Kan. Admin. Regs. § 40-2-13 - Life insurance policies; promissory notes and installment contracts; college students; requirements
In addition to the provisions of K.S.A. 40-283a, the following requirements shall apply to premium financing arrangements between an insuror or agent and the insured for the first premium payable on any life insurance policy sold to any college student.
(a) Each premium
financing arrangement shall be set out in the application over the applicant's
signature and shall include the total amount of the loan, the amount of any
down payment made to an agent at the time of sale, and the unpaid balance.
(b) If a note or installment
contract is used to finance less than the full first year premium, the balance
shall be paid by the applicant when the application is taken.

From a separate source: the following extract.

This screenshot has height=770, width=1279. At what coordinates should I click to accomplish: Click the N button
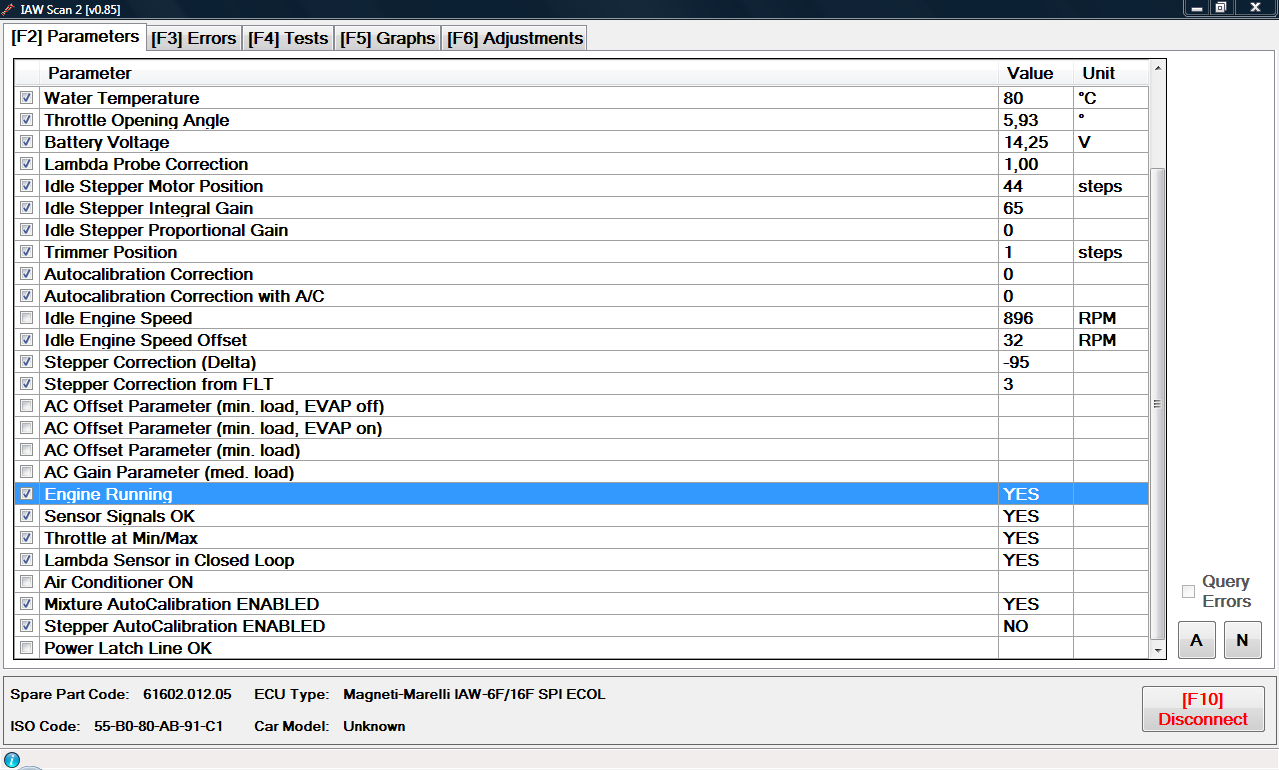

(c) A copy of the note or installment
contract and any assignment shall be attached to the policy. In lieu of
attachment, the policy may contain a provision or endorsement which describes
the financing arrangement.
(d)
Upon delivery, a policy receipt or acceptance form shall be executed which
states that:
(1) The policy has been issued
as represented; and
(2) The
insured acknowledges and understands the provisions and obligations of the
financial indebtedness incurred.
(e) The receipt or acceptance form required
by subsection (d) above shall be registered in the home office by a number
corresponding to the policy number.
(1) The
receipt shall be sent with the policy at time of delivery only; and
(2) the receipt or acceptance forms shall not
be made available as supplies to field representatives or agents, but shall be
furnished from the home office in transmittal of the policy to the writing
agent.
(f) Promissory
notes shall not be sold or transferred by the payee (agent). Commissions on the
sale shall not be paid to the agent until the policy receipt or acceptance form
has been received in the home or executive office of the company.
(g) The note purchaser, assignee, or company
shall notify the notemaker (insured) and all co-makers regarding the purchase
or transfer of the note, after the purchase or transfer, inviting any questions
about the note or the policy which is used as collateral security for the note.
(h) If, at the time the policy
receipt or acceptance form is presented with the policy to the applicant for
signature and the applicant decides that he or she does not desire the plan,
the policy shall be returned to the company with a signed request for release.
The policy and note shall be canceled, the applicant shall be released from
liability, and when applicable, the down payment shall be refunded.
(i) If a sales presentation is made for an
amount of insurance greater than that sold, an appropriate explanation shall be
given to the insured when the policy is delivered.